**I received an ARC from the publisher (thank you, Park Row Books!). These are my honest opinions, and in no way was I compensated for this review.**
Book: Honey Girl by Morgan Rogers
Release Date: February 23, 2021
My Rating: 3.75 stars
Rep: ownvoices Black lesbian protagonist, Japanese-American lesbian love interest, Black side characters, Afro-Dominican-American side character, wlw side character, Indian-American side characters, Native American (?) trans side character
CW: depression, anxiety, mentions of a character’s previous self-harm
Summary: A refreshingly timely and relatable debut novel about a young woman whose life plans fall apart when she meets her wife.
With her newly completed PhD in astronomy in hand, twenty-eight-year-old Grace Porter goes on a girls’ trip to Vegas to celebrate. She’s a straight A, work-through-the-summer certified high achiever. She is not the kind of person who goes to Vegas and gets drunkenly married to a woman whose name she doesn’t know…until she does exactly that.
This one moment of departure from her stern ex-military father’s plans for her life has Grace wondering why she doesn’t feel more fulfilled from completing her degree. Staggering under the weight of her father’s expectations, a struggling job market and feelings of burnout, Grace flees her home in Portland for a summer in New York with the wife she barely knows.
In New York, she’s able to ignore all the annoying questions about her future plans and falls hard for her creative and beautiful wife, Yuki Yamamoto. But when reality comes crashing in, Grace must face what she’s been running from all along—the fears that make us human, the family scars that need to heal and the longing for connection, especially when navigating the messiness of adulthood.
SONG OF THE DAY:
“ROYL” by Chloe x Halle
I’ve been so excited for Honey Girl since it was announced, especially because it was comped to Red, White & Royal Blue with a lesbian Black protagonist! I am a firm believer of the new adult category, so I was very interested to read this book. Honey Girl is a story of healing and contemplation after a life of nonstop work.

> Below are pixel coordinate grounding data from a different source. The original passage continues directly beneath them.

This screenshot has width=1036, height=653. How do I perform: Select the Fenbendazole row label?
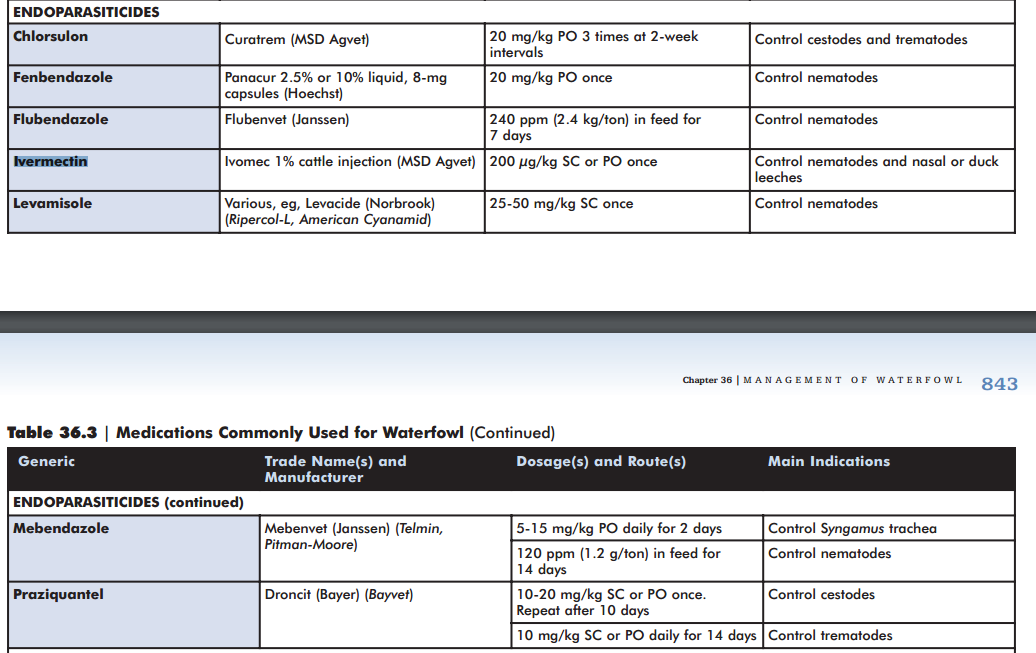point(62,77)
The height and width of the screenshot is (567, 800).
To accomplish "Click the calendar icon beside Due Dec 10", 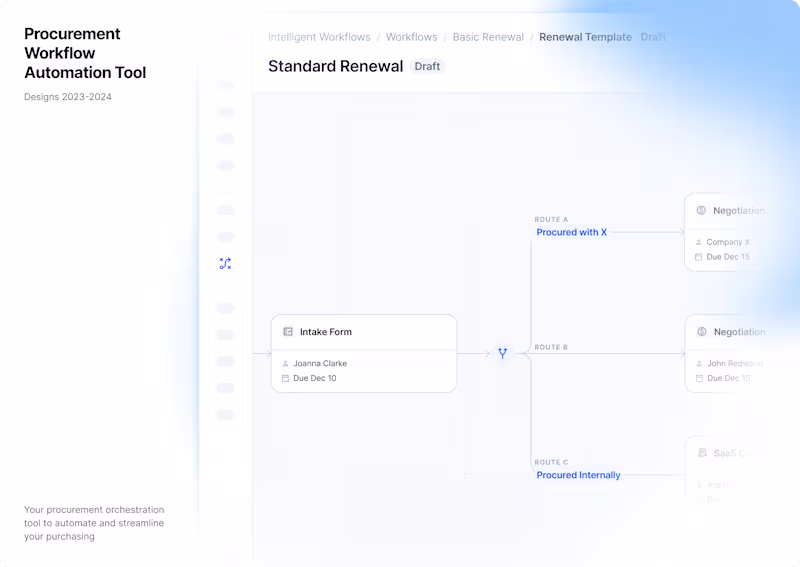I will pyautogui.click(x=285, y=379).
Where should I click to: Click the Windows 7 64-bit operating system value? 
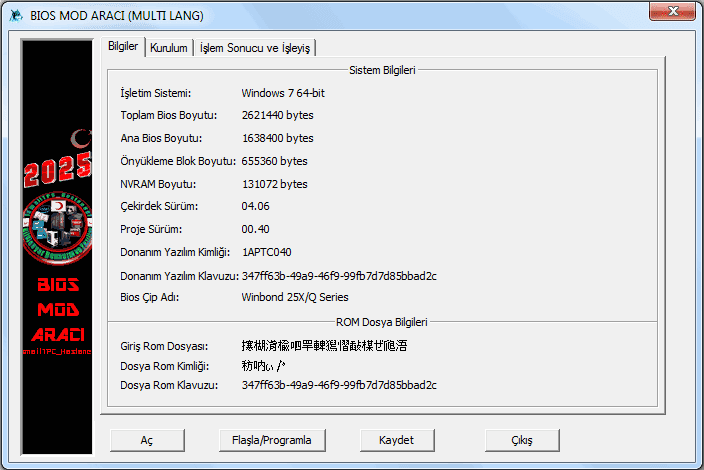pos(283,93)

Grace Porter has always grown up with a life plan set out by her ex-military father, one that she’s stuck to adamantly with few exceptions. That is, until she wakes up in Las Vegas married to Yuki, a woman she met the night before. They part ways, and Grace returns home only to feel more and more stifled by her life, especially with few career prospects. She calls Yuki and, after a fight with her father, impulsively decides to move to New York City where Yuki lives. There, she begins to contemplate her life more, deciding whether or not she’s truly happy and how she can begin to be.

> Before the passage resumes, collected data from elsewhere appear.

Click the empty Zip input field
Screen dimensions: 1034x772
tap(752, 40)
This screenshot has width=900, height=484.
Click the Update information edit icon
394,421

Before I begin my thoughts, let me start by saying that this is not a romance genre book; instead, it’s a coming-of-age novel with a romance. Honey Girl depicts the comedown of millennial burnout, so to speak. Grace has lived a non-stop life because she’s never allowed herself to take a break. Eventually though, her exhaustion catches up to her.
Meeting Yuki was a catalyst to this, yes, but I’m not saying it was any one event that brought her down. Rather, it was a series of events over years that piled up until one day she had enough. It was really interesting to see Grace realizes that she needs to stop because she doesn’t know how to be happy anymore; I’m not sure another book has quite captured this experience, especially as a Black lesbian woman in a male- and white-dominated field.

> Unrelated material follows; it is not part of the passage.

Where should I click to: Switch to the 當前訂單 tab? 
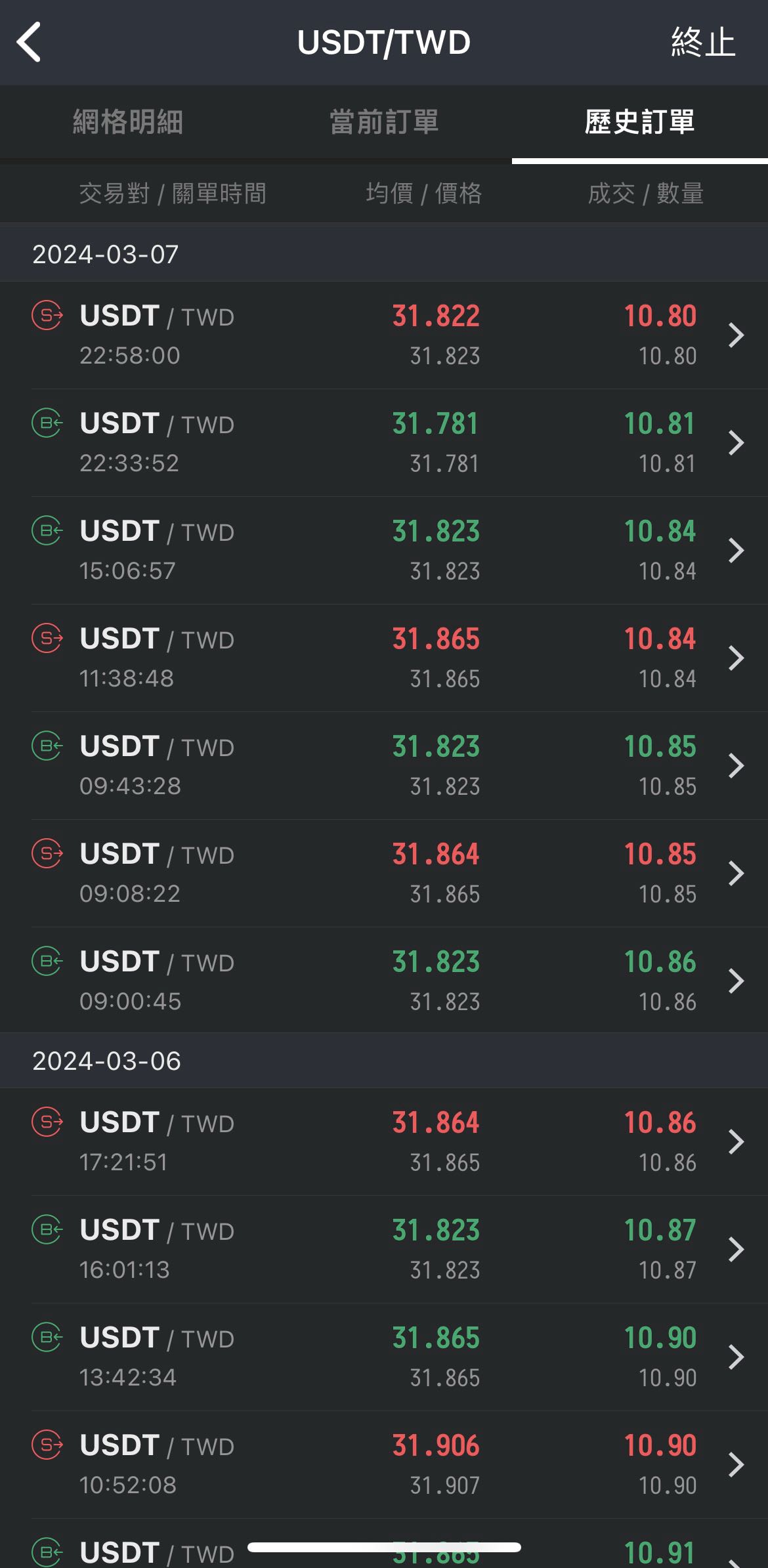384,122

She has a great support system throughout the book too; I really liked the cast of characters, who were all also LGBTQ+ and/or a person of color. Her friends are ones she considers family, and then she goes to New York and becomes close to Yuki and her friends. The bonds Grace has with her friends are so tightly knit, and I really loved seeing their dynamic.
Again, this isn’t a romance genre book so it’s not super heavy on the romance after a certain part. That being said, I did love Yuki and how she helps Grace grow. They have such a soft love and I couldn’t help but smile at their scenes.
Honey Girl is a story of burnout: when you realize that you’re not happy and that you haven’t been happy in a long time and the journey to healing and finding happiness again. Grace’s character arc is so well-written, and I really liked the characters. If you want a f/f new-adult read with a found family of LGBTQ+ people of color, I can’t recommend Honey Girl enough.
About the Author: Morgan is a queer millennial from Baltimore writing about queer millennials. She has a dog and a cat and dreams about one day owning a farm with horses and goats and chickens. Music is her biggest creative inspiration. Honey Girl is her first novel.